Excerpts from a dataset
******
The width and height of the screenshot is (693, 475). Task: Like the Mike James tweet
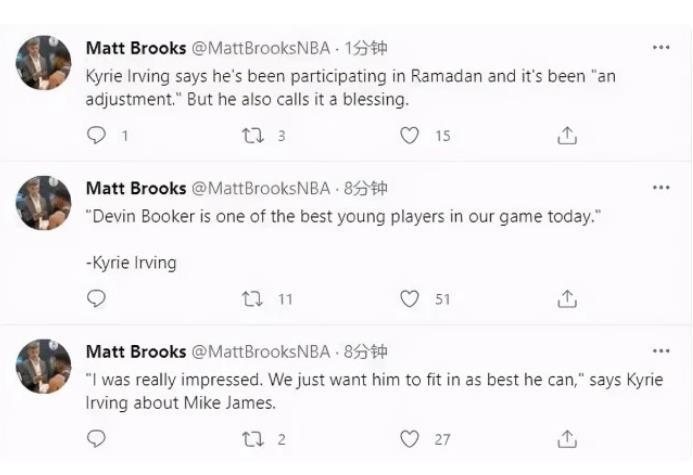coord(409,439)
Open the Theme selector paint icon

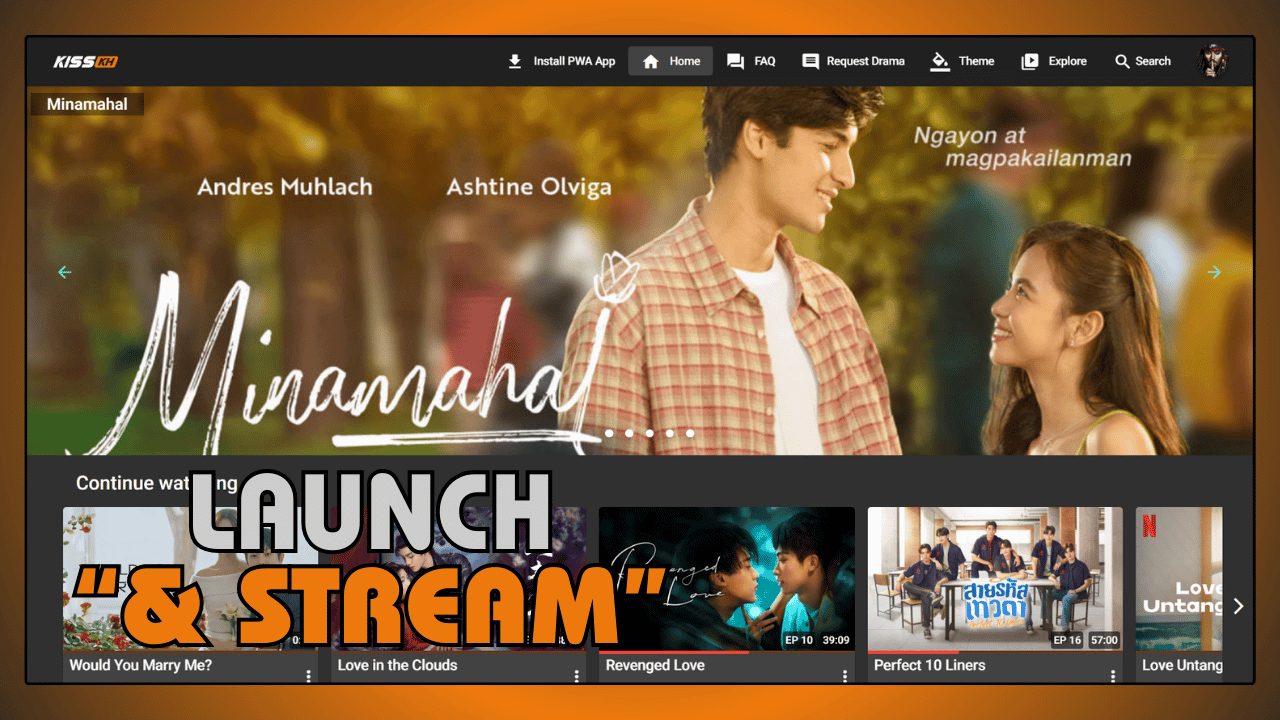coord(938,61)
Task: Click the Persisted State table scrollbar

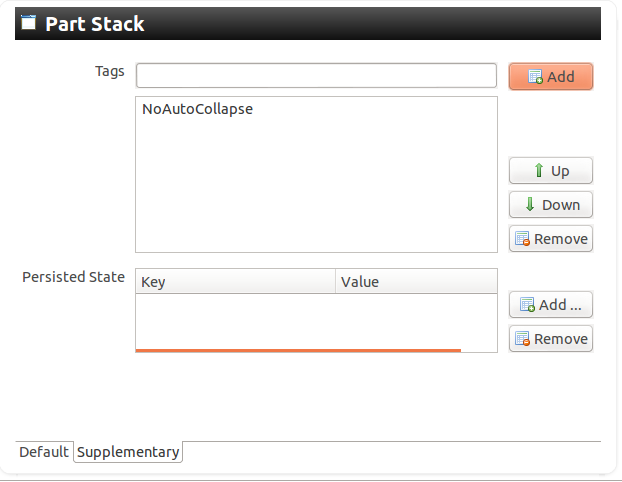Action: click(298, 350)
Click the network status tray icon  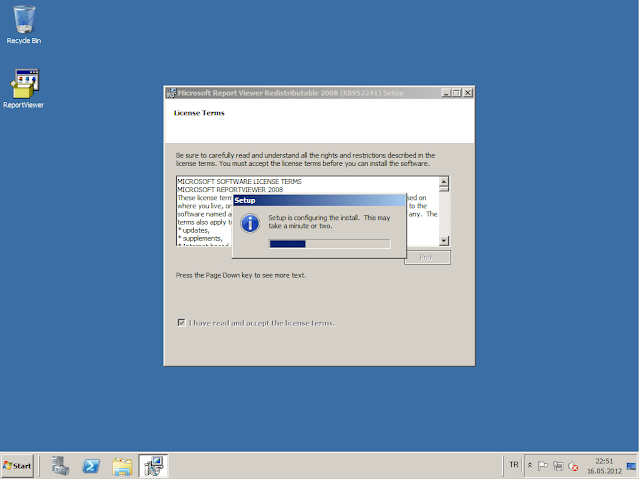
******
→ **TO DO**
Repeat all of the entries above word for word and omit the pictures.

→ **SOLVED PROBLEM**
The width and height of the screenshot is (693, 475). Task: Like the Mike James tweet
coord(409,439)
Open the Theme selector paint icon

coord(938,61)
Task: Click the Persisted State table scrollbar

Action: click(298, 350)
Click the network status tray icon  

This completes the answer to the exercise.